QI Ling-hui, ZHANG An, CAO Lu   

  1. School of Electronics and Information, Northwestern Polytechnical University, Xi’an 710129, China
  • Online:2014-11-03 Published:2010-01-03

摘要:

针对机群编队分组问题,提出了一种加权双质心支持向量聚类算法。所提算法在支持向量训练时引入最大熵原理,快速求解Lagrange乘子;针对样本特征对聚类结果的贡献不同,在聚类标识过程中,引入加权密度质心,提出了加权双质心聚类标识,并在典型数据集上验证了所提算法的有效性。通过对机群编队分组模型的描述,建立了机群聚类时一个目标点需要的特征集,完成了编队分组的仿真实验。仿真结果表明了所提算法能够针对应用的具体样本集实行快速聚类分析,并保证聚类结果的有效性。

Abstract:

Aiming at group air grouping,a double centroids weighted support vector clustering(D-SVC) algorithm is proposed. To effectively solve the Lagrange multipliers during the support vector machine training, the proposed algorithm introduces the maximum entropy principle. Different characteristics of samples lead to different clustering results,so the density weighted centroids is introduced to the double centroids weighted cluster labeling process, and the effectiveness of the algorithm is proved in classical sample sets.
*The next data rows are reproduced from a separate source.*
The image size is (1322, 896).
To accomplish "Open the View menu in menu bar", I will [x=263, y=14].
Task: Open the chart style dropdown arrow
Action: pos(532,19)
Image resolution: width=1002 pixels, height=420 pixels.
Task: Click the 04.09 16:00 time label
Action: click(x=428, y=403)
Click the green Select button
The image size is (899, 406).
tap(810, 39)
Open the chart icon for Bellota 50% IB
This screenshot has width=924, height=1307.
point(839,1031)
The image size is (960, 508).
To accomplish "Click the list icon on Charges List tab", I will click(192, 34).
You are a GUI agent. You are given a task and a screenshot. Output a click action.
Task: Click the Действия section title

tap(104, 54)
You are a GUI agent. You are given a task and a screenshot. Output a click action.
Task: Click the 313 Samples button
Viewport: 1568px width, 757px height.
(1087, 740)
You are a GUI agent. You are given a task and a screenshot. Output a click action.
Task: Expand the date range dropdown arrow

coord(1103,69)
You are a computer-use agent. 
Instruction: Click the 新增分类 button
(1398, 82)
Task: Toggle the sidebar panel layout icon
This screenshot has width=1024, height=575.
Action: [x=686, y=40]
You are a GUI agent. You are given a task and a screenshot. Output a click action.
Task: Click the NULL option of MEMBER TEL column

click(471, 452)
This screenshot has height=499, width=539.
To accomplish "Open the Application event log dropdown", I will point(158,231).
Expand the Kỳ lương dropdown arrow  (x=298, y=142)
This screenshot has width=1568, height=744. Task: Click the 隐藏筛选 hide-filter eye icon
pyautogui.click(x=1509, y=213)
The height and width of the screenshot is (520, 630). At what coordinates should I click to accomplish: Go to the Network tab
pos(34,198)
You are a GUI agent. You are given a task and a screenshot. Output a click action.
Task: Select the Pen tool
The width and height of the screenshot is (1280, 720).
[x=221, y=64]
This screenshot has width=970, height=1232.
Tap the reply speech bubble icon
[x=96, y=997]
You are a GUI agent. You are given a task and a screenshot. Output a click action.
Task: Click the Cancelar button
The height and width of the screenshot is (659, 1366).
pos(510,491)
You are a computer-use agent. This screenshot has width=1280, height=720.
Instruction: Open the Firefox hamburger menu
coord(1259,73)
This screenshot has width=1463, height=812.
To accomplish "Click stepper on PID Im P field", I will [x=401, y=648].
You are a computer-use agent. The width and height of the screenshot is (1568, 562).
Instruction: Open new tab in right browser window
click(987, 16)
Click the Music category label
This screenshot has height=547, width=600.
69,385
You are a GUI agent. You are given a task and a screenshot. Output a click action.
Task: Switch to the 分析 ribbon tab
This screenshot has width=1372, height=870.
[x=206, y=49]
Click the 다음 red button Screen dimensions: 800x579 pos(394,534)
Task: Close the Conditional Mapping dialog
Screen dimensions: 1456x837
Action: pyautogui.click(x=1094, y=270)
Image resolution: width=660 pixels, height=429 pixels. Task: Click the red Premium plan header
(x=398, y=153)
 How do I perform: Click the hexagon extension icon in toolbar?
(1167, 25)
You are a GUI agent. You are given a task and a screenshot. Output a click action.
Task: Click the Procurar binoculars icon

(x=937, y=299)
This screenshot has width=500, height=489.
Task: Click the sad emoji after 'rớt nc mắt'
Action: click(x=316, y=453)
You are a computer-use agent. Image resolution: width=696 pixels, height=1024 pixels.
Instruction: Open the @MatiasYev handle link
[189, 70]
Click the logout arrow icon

Through describing the group air grouping model, the feature sets of a target point are proposed during group air grouping. Besides, simulation experiment for group air grouping is carried out. Simulation results show that the D-SVC cluster analysis of specific sample sets can be carried out quickly using the proposed algorithm which also ensures the effectiveness of the clustering results.